It’s Not Confidential Just Because You Say That It Is

Recently, the Ohio Supreme Court issued an opinion in the field of trade secrets and confidential information protection that serves as an important reminder: just because you call something “confidential business information” does not mean that it actually is. Labels do not control in this area of the law.

In Hanneman Family Funeral Home & Crematorium v. Orians, 2023-Ohio-3687, the Supreme Court affirmed lower court rejections of a claim by an employer against departed employees for allegedly misappropriating information that it deemed confidential and proprietary. In this instance, the information was a client list. The problem facing the funeral home was that while it deemed its client list confidential, the client list was also public and could be gotten at by someone who knew the regulatory system and put in a little work.

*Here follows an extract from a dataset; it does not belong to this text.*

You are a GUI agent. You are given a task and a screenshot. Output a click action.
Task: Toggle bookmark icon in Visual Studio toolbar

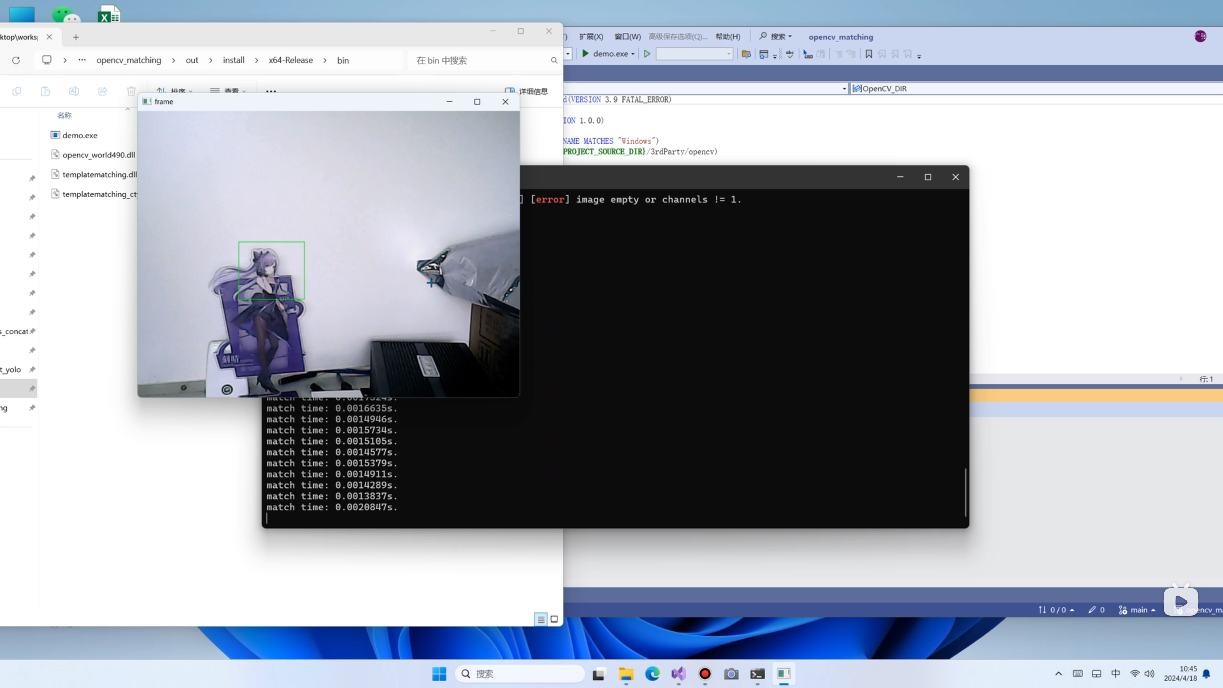point(868,54)
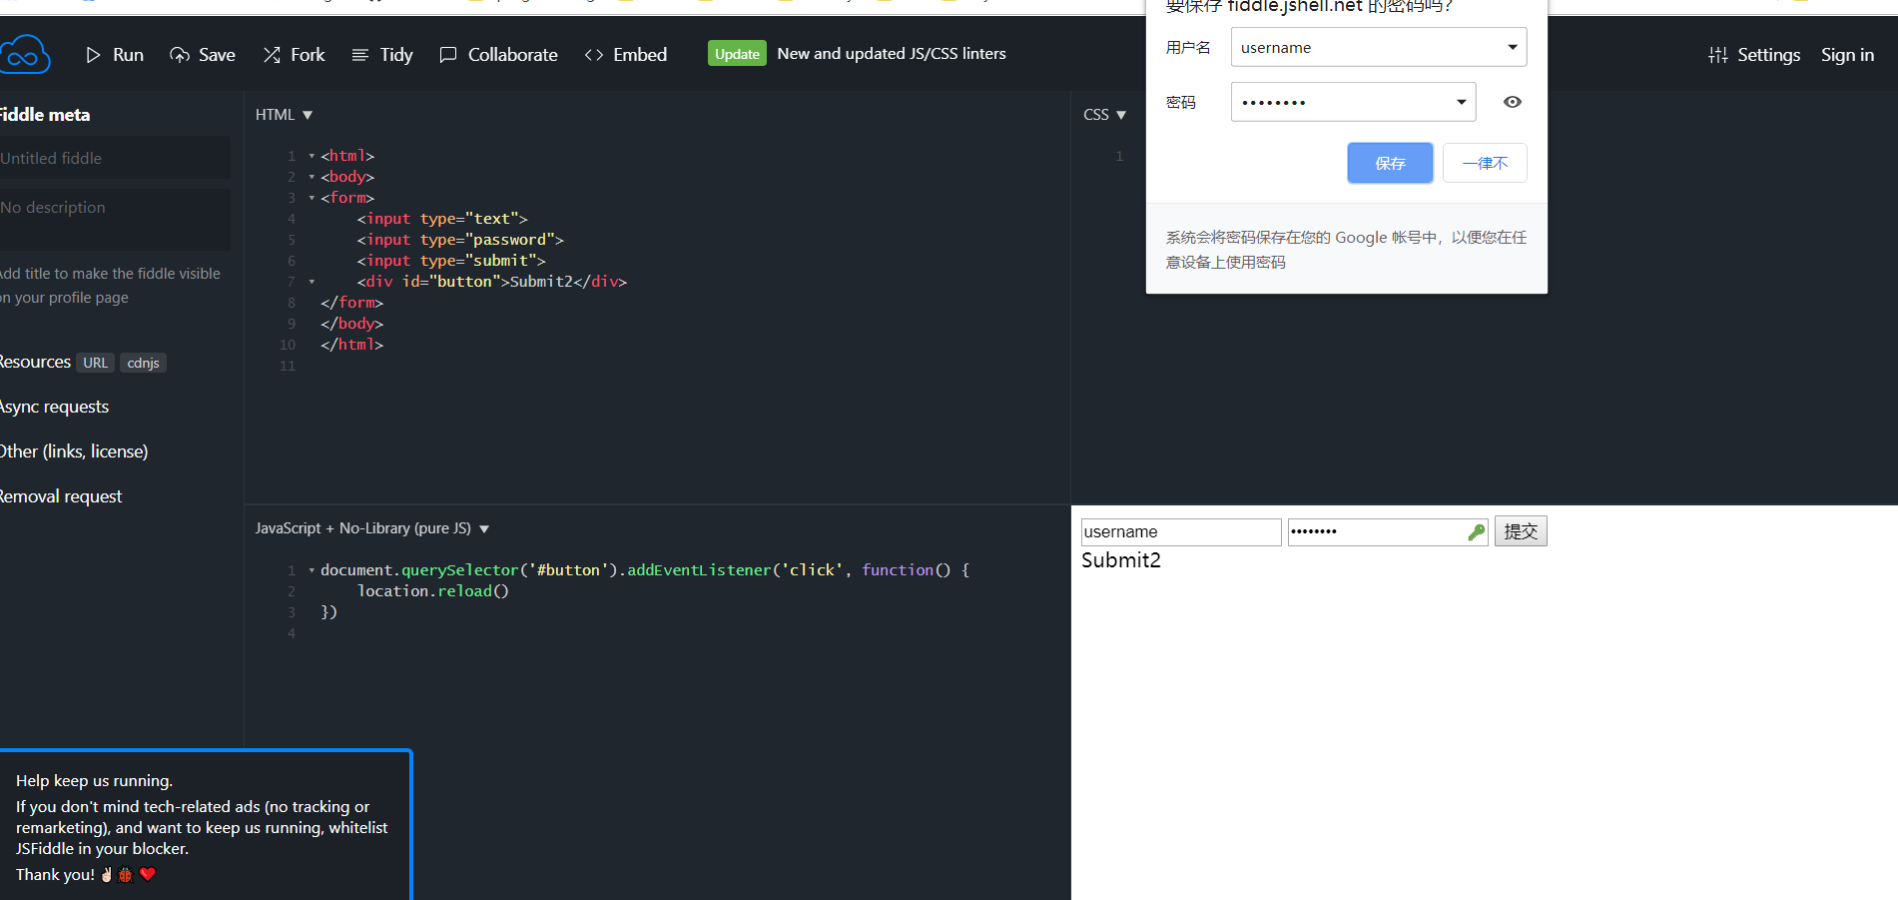Open Collaborate mode

[x=498, y=54]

The underlying data had to be filed with a state regulatory agency, and hence the list could be re-assembled from available public records with a little effort. As a result, the information was not a trade secret actionable under Ohio’s enactment of the Uniform Trade Secret Act (UTSA), R.C. 1331.61.

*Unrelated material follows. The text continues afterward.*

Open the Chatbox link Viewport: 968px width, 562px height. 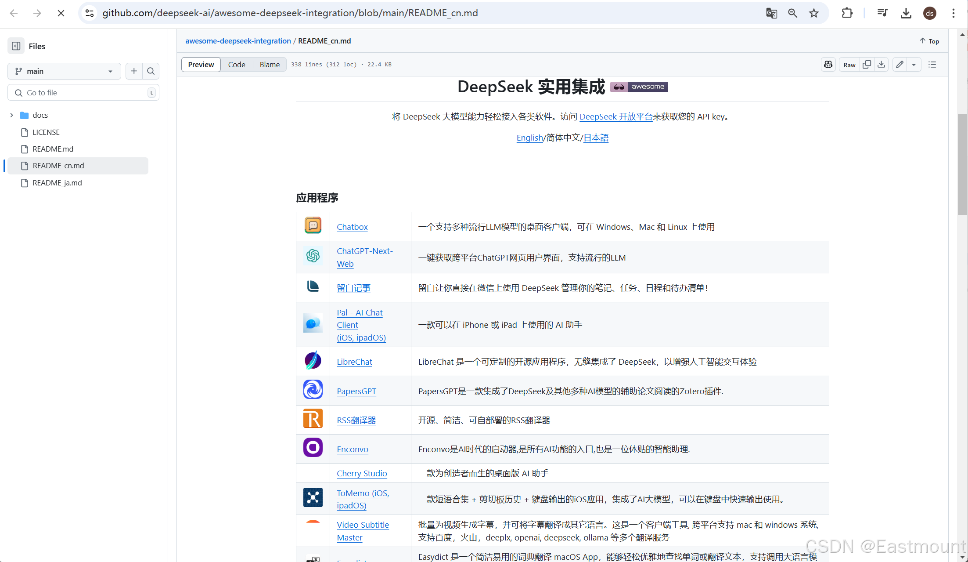[352, 227]
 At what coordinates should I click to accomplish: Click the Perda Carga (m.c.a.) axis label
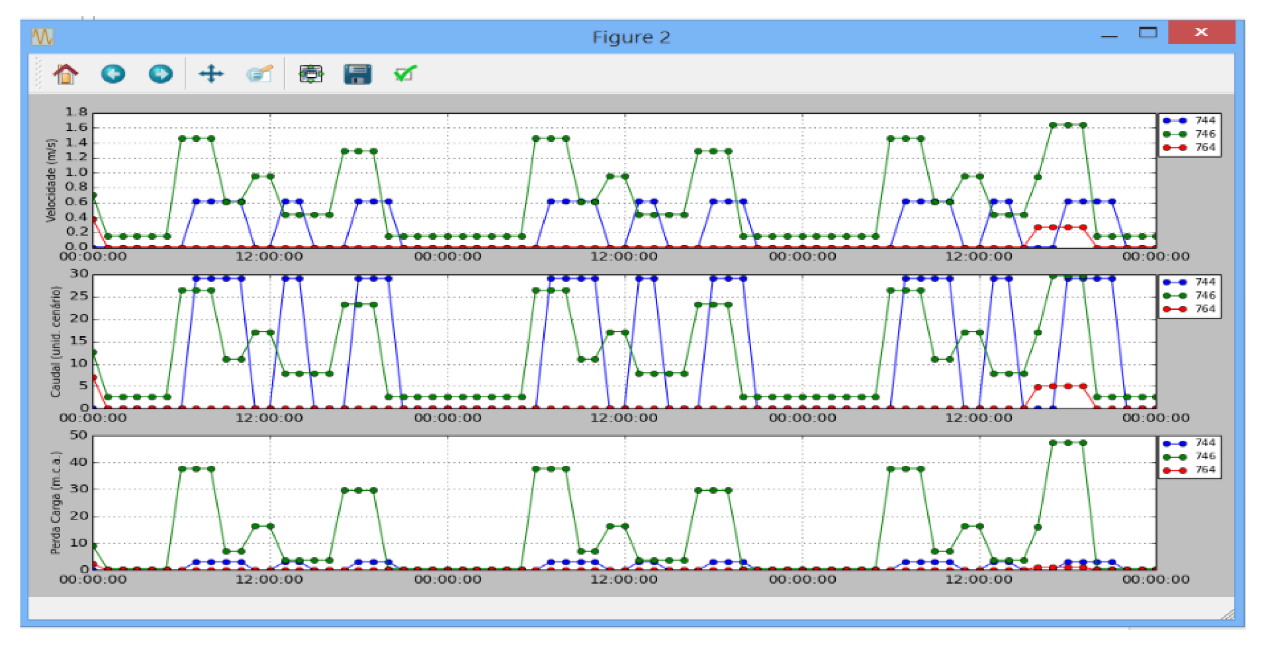point(56,502)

The Court went on to observe that Ohio’s enactment of the UTSA pre-empts common law tort claims that are grounded on alleged misappropriation of confidential business information, siding with the predominant view in other states as well as a prior decision of the Eighth District Court of Appeals in this regard. Tomaydo Tomahhdo, LLC v. Vozary, 82 N.E.3d 1180 (Ohio App. 8th Dist. 2017).

The concurring opinion in Hanneman Family Funeral Home noted a difficult issue with concluding that a particular tort claim is pre-empted by the UTSA. In effect, the Court held that tort claims for misappropriation of purported trade secrets are what are effectively pre-empted. Thus, a claim that a departing employee has tortiously interfered with your business by using information that you consider secret, but which fails to rise to the level of a trade secret, is likewise pre-empted. The facts in Hanneman Family Funeral Home in this regard are stark (the information was public) but the same logic applies to other shortcomings in trade secret status such as inattention to protecting its confidentiality and/or lack of uniqueness.

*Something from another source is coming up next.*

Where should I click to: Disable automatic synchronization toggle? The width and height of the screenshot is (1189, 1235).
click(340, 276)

The Court does note that contractual causes of action (for example, violation of an NDA by an employee) are not pre-empted, but this too can be tricky. Take for example the situation of an employee who agrees not to use any of the employer’s “confidential business information” post-separation. Is the information at issue “confidential” at all? It is difficult to defend any information as “confidential” when it is out in the public for anyone to find.

The takeaway for business operators is to not assume that information is “confidential” just because they consider it so. The takeaway for employees confronted with claims that they have misappropriated confidential information is to not assume so, either.